Kuila, like many, objected strenuously to his removal to thousands of feet below the Earth's crust. He knew that several centuries before the Earth had been warned of the critical state of the Sun. Then had been the time for action. However, for the last million of years the Earth's people had been retrograding, and now except for a few hundred men and women of Kuila's ilk were mental and physical weaklings. They had been content to live on what their mighty ancestors had provided for them, using only what knowledge had come to them through the ages, and making no attempt to improve their condition.

Now through their lack of energy and foresight what machines they possessed were gradually wearing away. One by one those gigantic monsters, that had for thousands of years been producing all of man's needs, were breaking down because of the failure of their parts. From time to time men with some mechanical genius had repaired here and there. But, as the years went on, the knowledge of these men was lost until now the world was faced at last with the fact that they had practically no hope of succor from their present condition.


A Hope

What they were to do when the last machine halted forever, when those machines would no longer turn out their barest necessities, they were not able to conceive. In fact, they gave no thought to the future at all. These simple-minded offsprings of the mechanical geniuses of the world existed, living on the fruits of the machines that produced foods, and materials from the air, as well as the soil, and from minerals dug from the Earth's core.

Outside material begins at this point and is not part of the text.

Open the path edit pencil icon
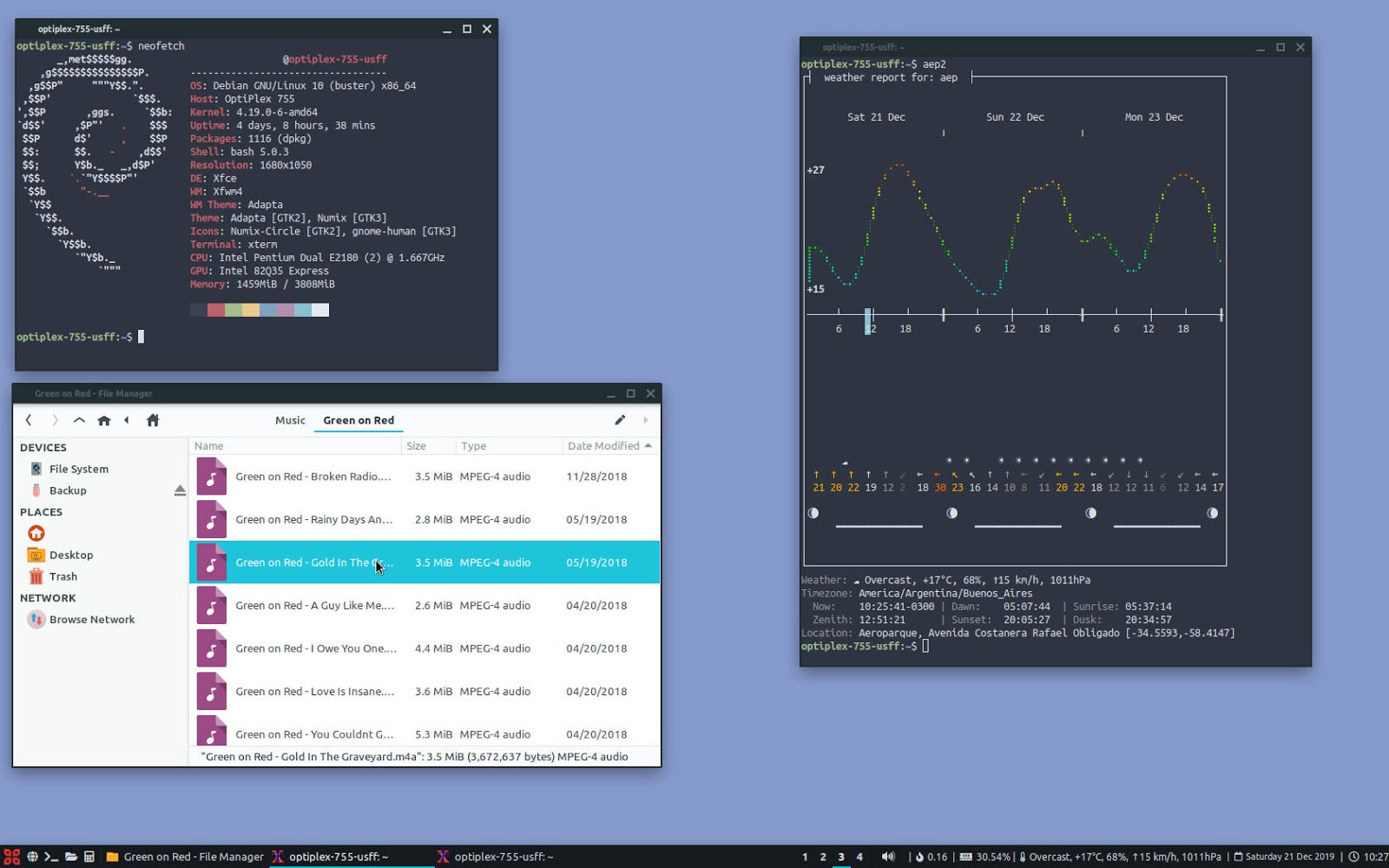This screenshot has height=868, width=1389. tap(620, 419)
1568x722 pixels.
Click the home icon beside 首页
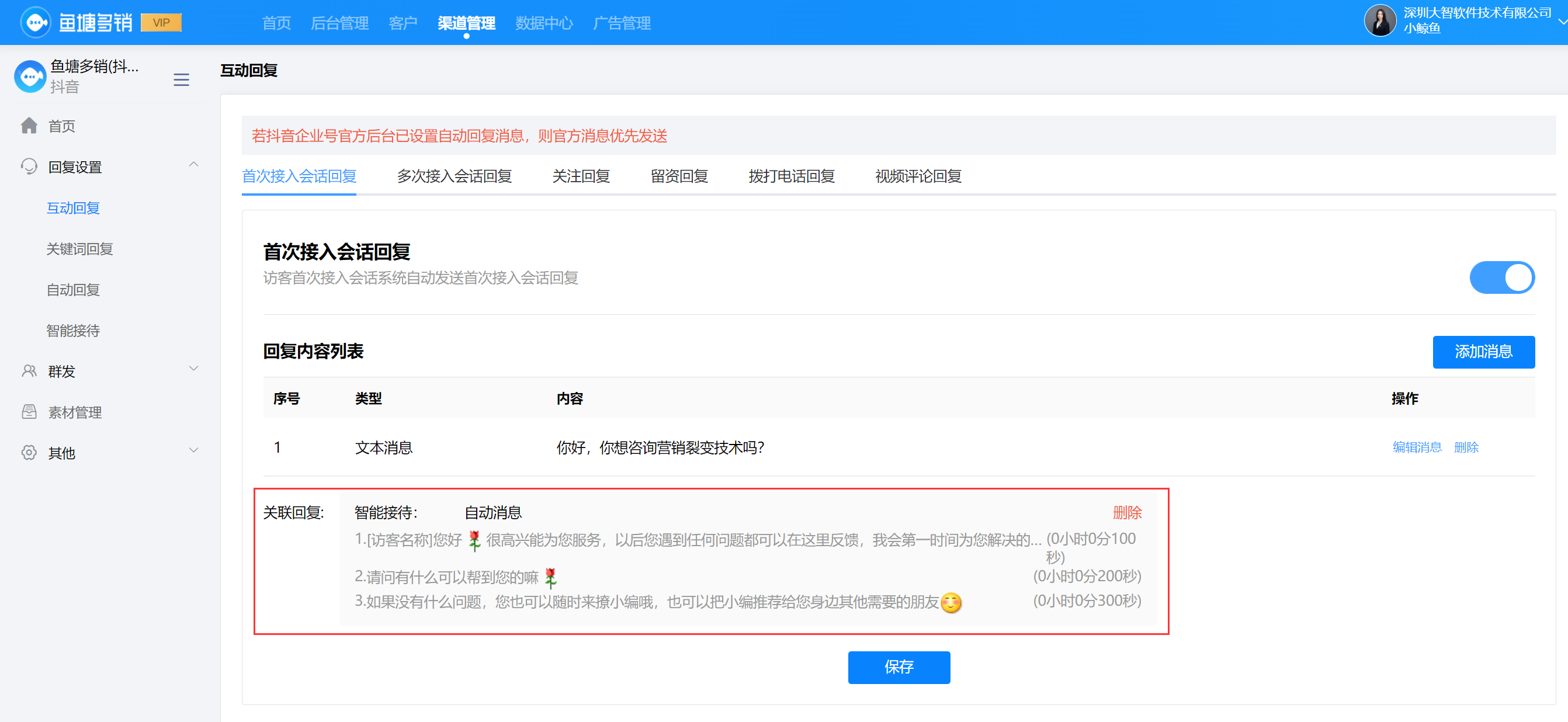29,126
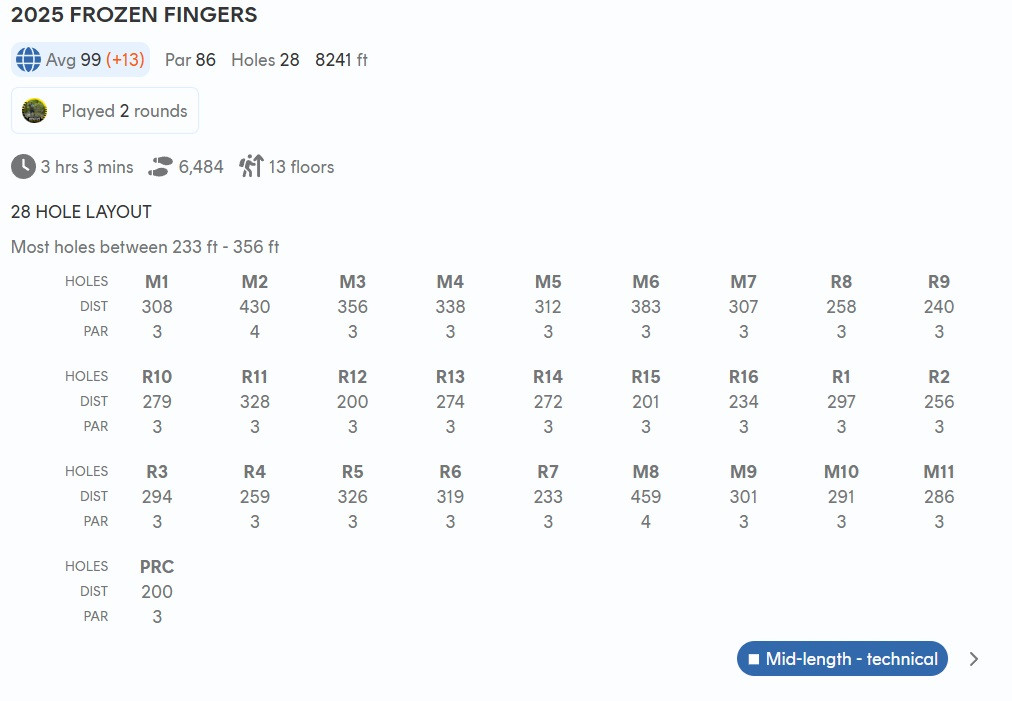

And now the Sun, from which much of the energy that drove these machines was obtained, was dying. The Sun would be a Sun no longer. It would become cool and perhaps foster new life in its tepid waters, life that would after ages crawl out upon a new as yet unlighted land.

However, as always in man's history, time and time again, it was in dire need that his supremacy eventually asserted itself. And such was now the case. A few men of stronger will and greater intellect had realized the state of affairs into which they were being plunged, and under their inspiration for the past fifteen years, a new activity had seized the Earthlings. Those who still possessed an understanding of mechanics were called forth. Together they built new machines out of the scraps of the old, and with these commenced digging night and day a shaft in the Earth that was to be the salvation of Mankind.

Without a doubt the Earthlings could not abide any longer on the surface of the Earth. Year after year great fields of ice had come down from the North-lands gradually encompassing the land, driving its peoples further and further into the South. They were increasing in such numbers that their cold was taking hold on the Earth and the Sun's weak rays could not stave them off. It would only be a question of time before the narrow belt at the equator that was alone untouched would be conquered by the Great Ice Flow.

There had been some talk of building machines that would carry them away from Mother Earth to a new planet and a new sun. But the wisest men knew the futility of such a course. True! History did tell of several such attempts; some had been successful, some not. Yet that had been in a day when men who understood such machines had lived, and they had not been built in a moment or day. To build ships that could bear them millions of miles through space was too difficult a feat for people who had just awakened from a lethargy in which they had dreamed and played for many centuries. For the present, only one course was open. Then when Man was more fully awakened, he might make other plans.

Already Man had reached the depth of almost a thousand miles below the surface. New machines were hollowing out great caves in the Earth's bowels in which the present population hoped to survive. The construction of the machines of the past now being studied from the records that remained, new discoveries were made and it looked as though Mankind were taking a new lease upon life.